▶ _WORK REQUIRED_:
Reproduce the rows from the line with "Viewport: 892px width, 541px" up to and including the line with "click(x=444, y=161)", switching every "sidebar" to "side panel" and leaving everything else untouched.

(Item-finding rows)
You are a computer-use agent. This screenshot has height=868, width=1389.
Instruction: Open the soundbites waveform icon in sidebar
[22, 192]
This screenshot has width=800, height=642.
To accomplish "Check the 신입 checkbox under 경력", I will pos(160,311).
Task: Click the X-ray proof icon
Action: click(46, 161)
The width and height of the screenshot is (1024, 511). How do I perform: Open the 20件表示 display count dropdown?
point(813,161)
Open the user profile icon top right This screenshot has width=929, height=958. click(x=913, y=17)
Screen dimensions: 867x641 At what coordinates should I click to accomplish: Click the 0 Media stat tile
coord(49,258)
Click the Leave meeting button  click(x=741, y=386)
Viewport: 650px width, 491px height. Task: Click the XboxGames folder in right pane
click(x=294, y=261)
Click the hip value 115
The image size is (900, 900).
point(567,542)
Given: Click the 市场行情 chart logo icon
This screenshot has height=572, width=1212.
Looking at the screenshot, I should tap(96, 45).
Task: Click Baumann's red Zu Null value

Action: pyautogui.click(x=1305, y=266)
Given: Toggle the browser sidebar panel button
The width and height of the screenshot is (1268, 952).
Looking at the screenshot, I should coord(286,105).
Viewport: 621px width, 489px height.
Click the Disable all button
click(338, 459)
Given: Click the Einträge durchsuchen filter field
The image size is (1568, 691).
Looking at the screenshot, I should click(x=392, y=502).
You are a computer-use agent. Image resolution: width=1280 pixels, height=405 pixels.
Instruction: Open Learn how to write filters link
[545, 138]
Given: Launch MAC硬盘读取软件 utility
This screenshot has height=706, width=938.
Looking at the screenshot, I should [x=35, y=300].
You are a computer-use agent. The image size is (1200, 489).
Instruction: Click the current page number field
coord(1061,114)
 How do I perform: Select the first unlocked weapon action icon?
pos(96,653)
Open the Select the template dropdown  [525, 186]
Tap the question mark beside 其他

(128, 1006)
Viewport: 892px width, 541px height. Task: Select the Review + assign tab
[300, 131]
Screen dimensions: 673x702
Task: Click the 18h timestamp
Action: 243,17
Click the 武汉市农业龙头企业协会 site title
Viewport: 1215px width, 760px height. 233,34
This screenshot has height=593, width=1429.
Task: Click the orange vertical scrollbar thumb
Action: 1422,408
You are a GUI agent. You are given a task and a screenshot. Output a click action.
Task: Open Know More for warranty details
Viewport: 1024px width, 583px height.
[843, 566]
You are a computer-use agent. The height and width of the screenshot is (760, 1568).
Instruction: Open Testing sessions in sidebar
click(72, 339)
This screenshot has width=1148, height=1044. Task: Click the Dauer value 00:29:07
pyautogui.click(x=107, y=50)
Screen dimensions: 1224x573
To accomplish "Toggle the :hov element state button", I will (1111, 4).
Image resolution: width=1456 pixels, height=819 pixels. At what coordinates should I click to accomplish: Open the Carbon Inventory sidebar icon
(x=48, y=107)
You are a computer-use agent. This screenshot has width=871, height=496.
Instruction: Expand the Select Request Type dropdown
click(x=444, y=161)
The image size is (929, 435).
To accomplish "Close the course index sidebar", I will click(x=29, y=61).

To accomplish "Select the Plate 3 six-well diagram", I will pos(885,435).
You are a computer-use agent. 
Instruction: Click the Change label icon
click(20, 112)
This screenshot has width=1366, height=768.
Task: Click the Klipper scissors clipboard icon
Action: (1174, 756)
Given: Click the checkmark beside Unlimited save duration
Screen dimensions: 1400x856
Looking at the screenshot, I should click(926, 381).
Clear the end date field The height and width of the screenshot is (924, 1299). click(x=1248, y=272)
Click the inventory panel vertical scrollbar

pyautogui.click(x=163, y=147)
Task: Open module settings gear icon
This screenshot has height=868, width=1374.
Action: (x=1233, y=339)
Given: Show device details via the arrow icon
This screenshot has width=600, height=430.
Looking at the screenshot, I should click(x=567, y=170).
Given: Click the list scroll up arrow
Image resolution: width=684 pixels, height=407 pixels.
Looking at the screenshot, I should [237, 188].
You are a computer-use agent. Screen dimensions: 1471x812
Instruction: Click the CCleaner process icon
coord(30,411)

▶ _CORRECT OUTPUT_:
Viewport: 892px width, 541px height. Task: Select the Review + assign tab
[300, 131]
Screen dimensions: 673x702
Task: Click the 18h timestamp
Action: 243,17
Click the 武汉市农业龙头企业协会 site title
Viewport: 1215px width, 760px height. 233,34
This screenshot has height=593, width=1429.
Task: Click the orange vertical scrollbar thumb
Action: 1422,408
You are a GUI agent. You are given a task and a screenshot. Output a click action.
Task: Open Know More for warranty details
Viewport: 1024px width, 583px height.
[843, 566]
You are a computer-use agent. The height and width of the screenshot is (760, 1568).
Instruction: Open Testing sessions in side panel
click(72, 339)
This screenshot has width=1148, height=1044. Task: Click the Dauer value 00:29:07
pyautogui.click(x=107, y=50)
Screen dimensions: 1224x573
To accomplish "Toggle the :hov element state button", I will (1111, 4).
Image resolution: width=1456 pixels, height=819 pixels. At what coordinates should I click to accomplish: Open the Carbon Inventory side panel icon
(x=48, y=107)
You are a computer-use agent. This screenshot has width=871, height=496.
Instruction: Expand the Select Request Type dropdown
click(x=444, y=161)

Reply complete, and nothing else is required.